I think there are many similarities between what happened in Rwanda and what continues in the Congo and Darfur. Would you agree? In 2005 I went to Darfur to see what was happening, to be a witness and to compare. It is exactly what was going on in Rwanda, but on a smaller scale, because what happened in Rwanda was the killing of approximately 15 percent of the population in three months. The sad thing is that yesterday’s victims become tomorrow’s perpetrators. This is what has been going on in the Congo, where the Tutsi army, the people who were victims in [the Rwandan genocide], we see now in the Congo butchering people like wild animals.

One of the philosophy professors at Santa Barbara City College, Joe White, launched a project called A Year Without War. Are you familiar with that? Yes, I am wearing one of his bracelets.
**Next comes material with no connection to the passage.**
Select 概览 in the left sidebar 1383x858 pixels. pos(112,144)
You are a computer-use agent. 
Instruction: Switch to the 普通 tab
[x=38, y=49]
The most important thing to me [about A Year Without War] is the message.

Do you think the world can stop war for a year by 2020? Well, my wish is to see it stopped even for a month. I do agree with him. My wish is to see the world completely changing, but it’s difficult.

Do you know what happened to the Mille Collines? Yes, of course. I followed the Mille Collines. It is still a hotel today.

Are your memories of it fond, or hard to handle? Well, I’ll never forget that place. When I was general manager, I would go down to the swimming pool and sip my coffee at 10 a.m., when all the businesspeople from all over the world would meet, gun dealers and all. In 1994 it became a monument, this swimming pool. It was supposed to be a mass grave. The Mille Collines hotel will always be my home.

You ended up using the pool as a water supply while hiding from the Hutu Power, right? We saw it become a village well. I remember when I had a few minutes of spare time I would go down to the swimming pool and watch the level of water. We were without electricity and running water so I would go and watch it go slowly down wondering where we would get our next drops of water, but we survived.

How many days were you there? We were in that madness for 76 days.

The movie cuts out when you and the Hutu moderates and Tutsi refugees from the Mille Collines cross the border in UN buses. What happened after that? The movie had to end somewhere. I did not actually leave the country at that time, because I still thought we could be a nation of peace. So [after everyone was evacuated], I went back and I went to clean the Mille Collines hotel. I stayed there another two years. I tried to leave when everybody was evacuated from the hotel, but they told me I could only go alone and leave my wife and children, so I stayed.

After those two years, you went into exile. Where did you go? I lived in Brussels many times since 1996. A few years ago, in 2008, I had to move away from Belgium because of security problems, to San Antonio, Texas. As someone who was born and raised in Africa, and lived in Europe for a few years, now staying in America, the change is enormous.

When exactly did you go into exile and why? I went into exile on September 6, 1996, because I was almost assassinated by a soldier from the intelligence services. The guy who almost assassinated me was drunk. When he reached to pull out his gun, I just pushed him, and he fell down. I ran outside calling for help. I was very close to a military camp where all the high ranking generals of the new government were. Immediately they surrounded my house. The following day his boss came to my office and told me that this guy did not have a gun, that it was a toy. I looked at him and said, ‘Friend, what I saw was a gun; it was not a toy.’ But maybe in some way it was a toy, because it did not kill me.